## Your task
Look through the records below for the line holding "YouTube (828, 2106)". Write it out exactly, with each following line through the line holding "Водоснабжение (296, 1933)".

## Data records

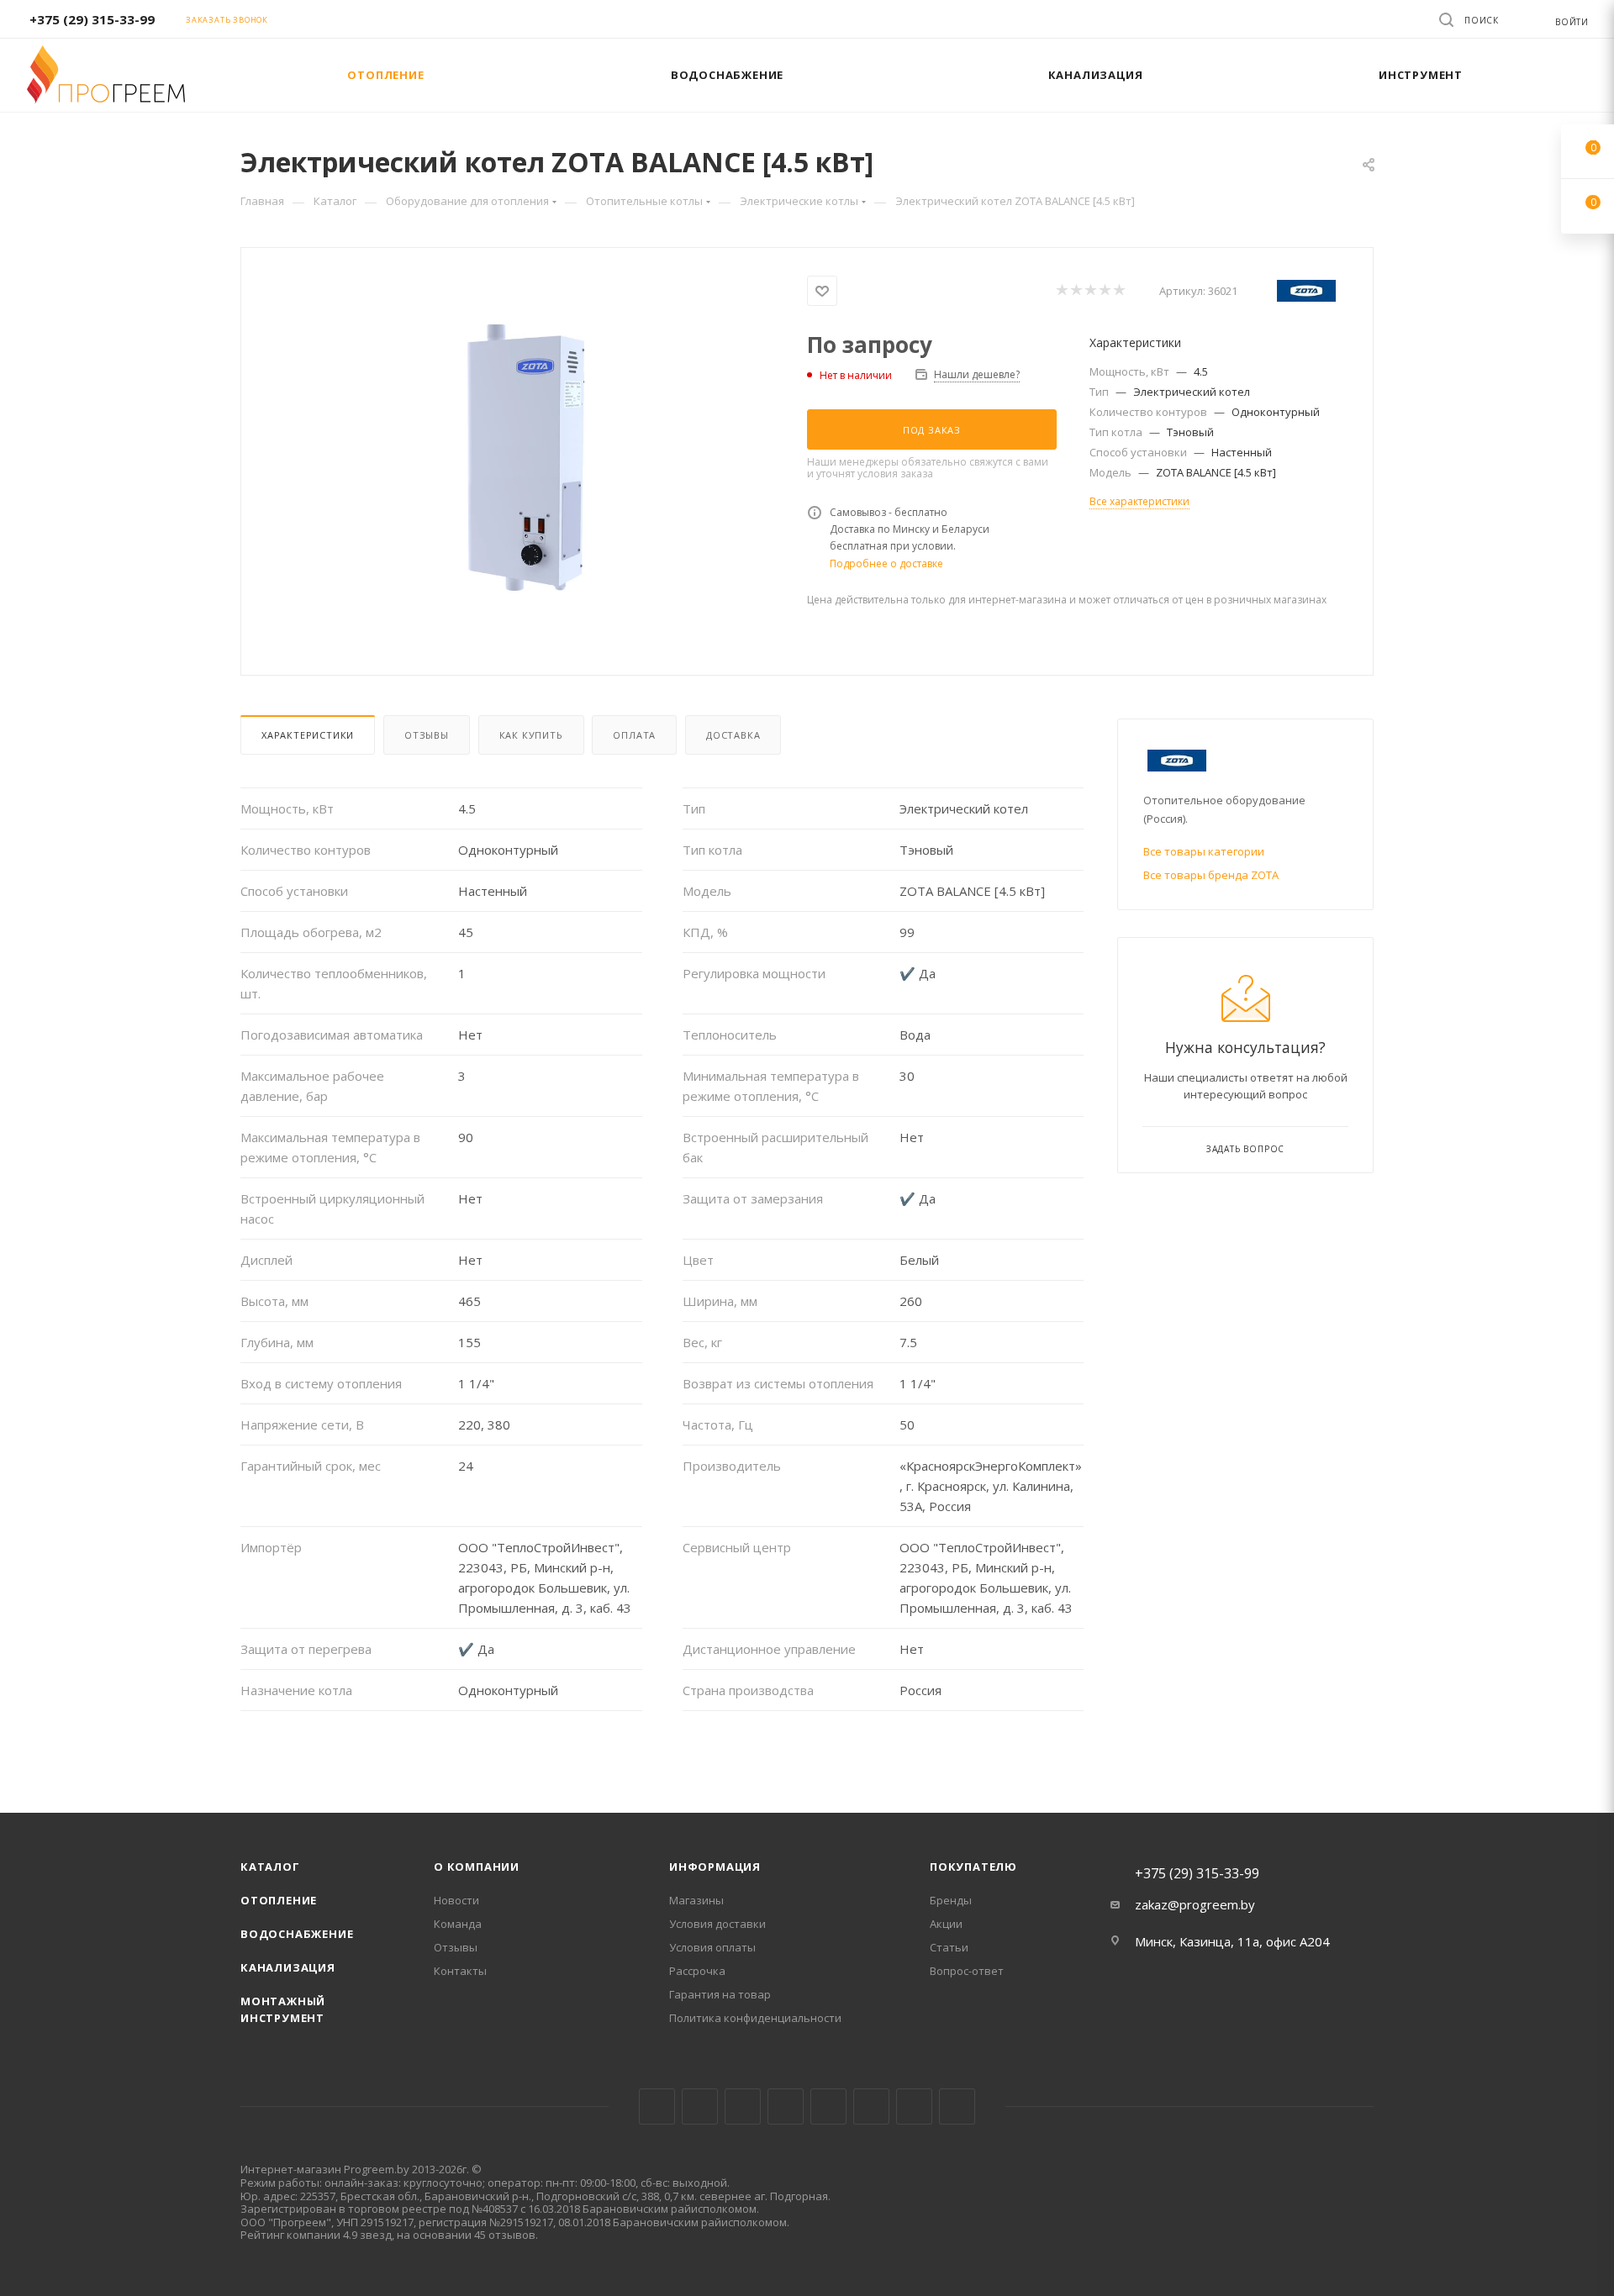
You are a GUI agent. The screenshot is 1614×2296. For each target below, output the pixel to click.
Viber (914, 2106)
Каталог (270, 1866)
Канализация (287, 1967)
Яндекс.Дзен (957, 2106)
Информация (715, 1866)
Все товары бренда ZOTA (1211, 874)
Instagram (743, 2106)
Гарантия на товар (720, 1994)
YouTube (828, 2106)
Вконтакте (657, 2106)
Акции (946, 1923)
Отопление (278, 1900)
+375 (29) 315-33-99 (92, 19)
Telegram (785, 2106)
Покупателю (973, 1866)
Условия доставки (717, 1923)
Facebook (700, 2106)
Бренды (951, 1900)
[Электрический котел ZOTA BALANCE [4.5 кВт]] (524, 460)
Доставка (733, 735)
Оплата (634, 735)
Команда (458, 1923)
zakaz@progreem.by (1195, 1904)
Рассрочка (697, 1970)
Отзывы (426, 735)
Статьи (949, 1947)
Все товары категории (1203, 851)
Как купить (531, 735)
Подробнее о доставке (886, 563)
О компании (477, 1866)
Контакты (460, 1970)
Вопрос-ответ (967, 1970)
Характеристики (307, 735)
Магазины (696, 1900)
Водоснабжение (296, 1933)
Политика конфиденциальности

## Final answer
YouTube (828, 2106)
Вконтакте (657, 2106)
Акции (946, 1923)
Отопление (278, 1900)
+375 (29) 315-33-99 (92, 19)
Telegram (785, 2106)
Покупателю (973, 1866)
Условия доставки (717, 1923)
Facebook (700, 2106)
Бренды (951, 1900)
[Электрический котел ZOTA BALANCE [4.5 кВт]] (524, 460)
Доставка (733, 735)
Оплата (634, 735)
Команда (458, 1923)
zakaz@progreem.by (1195, 1904)
Рассрочка (697, 1970)
Отзывы (426, 735)
Статьи (949, 1947)
Все товары категории (1203, 851)
Как купить (531, 735)
Подробнее о доставке (886, 563)
О компании (477, 1866)
Контакты (460, 1970)
Вопрос-ответ (967, 1970)
Характеристики (307, 735)
Магазины (696, 1900)
Водоснабжение (296, 1933)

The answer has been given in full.